Internet est un « lieu » commun à tous les pays mais ou chacun voudrait y voir appliquer ses propres lois, c’est la la difficulté de réguler tout cela.
Cela a fait pas mal de bruit mais les gens on déjà commencé à faire autrement…Le temps juridique n’est pas le même que le temps technologique.
Intéressant, et l’adéquation du juridique dans l’internet semble toujours difficile.
Ceci dit, je note une petite incohérence:
Vous dites dans la partie 2: « Sur le plan factuel, une attaque en déni de service distribué » puis vous donnez comme conséquence « compromission des données »
Ce qui semble antagonique.
Une des réponses de la nébuleuse Anonymous est dans certain cas le DDOS, dans d’autres la divulgation de données. Les méthodes employées n’ont rien à voir. Vous ne divulguerez jamais de données avec LOIC, vous ne DDOSSerez rien avec sqlmap pour citer deux exemples concrets.
Bonjour !
J’ai listé les conséquences possibles d’un DDoS (qui est un terme générique) et suivant le type de méthode et les vulnérabilités du serveur, cela peut avoir des impacts variés. Le problème que je voulais souligner c’est qu’il est faux de dire qu’un DDoS ne fait qu’empêcher l’accès à un serveur et n’aurait pour conséquences qu’une difficulté temporaire d’accès.
Pour ce qui est des conséquences d’un DDoS, au final, est-ce fondamentalement différent des conséquences qu’ont une manifestation sur un commerce ou un siège social qui est sur le chemin du cortège ? Pas tant que ça (d’un point de vue non juridique, j’entends)
D’un point de vue juridique, c’est très clair. Tout comme il était interdit d’être homosexuel avant 1981 en France, et que les citoyens Français de sexe féminin n’avaient pas le droit de vote avant 1944… Il y a des progrès a faire, c’est évident.
Les deuxièmes comparaisons sont un peu éloignées, je ne pense pas que « le droit au DDoS » soit du même ordre.

◆ **Documents fournis**:
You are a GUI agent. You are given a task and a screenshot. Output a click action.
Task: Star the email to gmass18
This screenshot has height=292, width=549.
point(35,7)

◆ **Travail à faire**:
1 – Répondez à ces questions sur l'extrait consacré aux attaques DDoS :
(a) Avant quelle année les citoyens français de sexe féminin n'avaient-ils pas le droit de vote ?
(b) Avec quel outil ne divulguera-t-on jamais de données ?
(c) D'un point de vue non juridique, à quoi les conséquences d'un DDoS sont-elles comparées ?
2 – Poursuivez l'extrait sur les attaques DDoS à partir de sa dernière phrase.
Les lignes fournies ici viennent d'une autre source.

◆ **Réponses données**:
1 –
(a) 1944.
(b) LOIC.
(c) Aux conséquences d'une manifestation sur un commerce ou un siège social qui se trouve sur le chemin du cortège.

2 –
Sinon, sur le premier point, ce que je veux justement expliquer c’est que pour la victime de cette attaque, les conséquences ne se limitent pas à l’impossibilité d’accès à son serveur par ses usagers. Ensuite, Internet n’étant pas un lieu, mais un réseau de communication et de diffusion de l’information (au sens large), il n’y a pas simplement une atteinte semblable à la liberté de circuler, mais aussi des atteintes à la liberté d’expression et à d’autres libertés fondamentales comme d’utiliser son compte bancaire (dans le cadre d’un cortège de manifestation autorisé, il y a toujours moyen de le contourner – comme prendre le métro dans une grande ville, ou bien sa durée est forcément délimitée dans le temps).
« L’internet n’étant pas un lieu mais un réseau… »
Le vrai soucis que l’on va avoir, en fait, c’est la confrontation dans la sphère publique entre le point de vue juridique – omniprésent chez le politique (et naturellement chez ceux dont la mission est de garantir l’application de la loi, mais là ils sont dans leur rôle) – et les points de vue politique et philosophique de la chose.
Sinon – just for the fun 😉 – la liberté d’utiliser son compte bancaire… Nan mais franchement… J’ai beau relire la déclaration universelle des droits de l’homme, je vois pas 😉
– Ne pas se retrouver à découvert, pouvoir virer de l’argent à de la famille qui en a besoin, vérifier ses comptes pour prévenir les escroqueries et de façon générale, l’argent de son compte bancaire est sa propriété, on doit y avoir accès comme bon nous semble. Le droit de propriété est bien un droit fondamental.
Juste pour la dialectique (vous savez que j’aime bien ça), je vous renverrai volontier à l’épisode, dans les années 50, où la cour suprême US a amendé le concept de propriété terrienne, qui stipulait que celle-ci était valable « du sous sol jusqu’aux cieux ». On a libéré les cieux de la propriété pour permettre aux avions d’y passer sans avoir à en demander l’autorisation.
True story.
Next: copyright?
Mais je ne vois pas le rapport avec ce dont je parle dans mon billet ?…
Mes 2ct : Peut on un jour espérer un formulaire en ligne, tout ce qu’il y a de plus officiel, pour déclarer un rassemblement numérique sur un site donné comme on pourrait déclarer une manifestation et son trajet en préfecture ? Pour jaimelesartistes, où de mémoire, le rendez-vous était parti sur les réseaux sociaux.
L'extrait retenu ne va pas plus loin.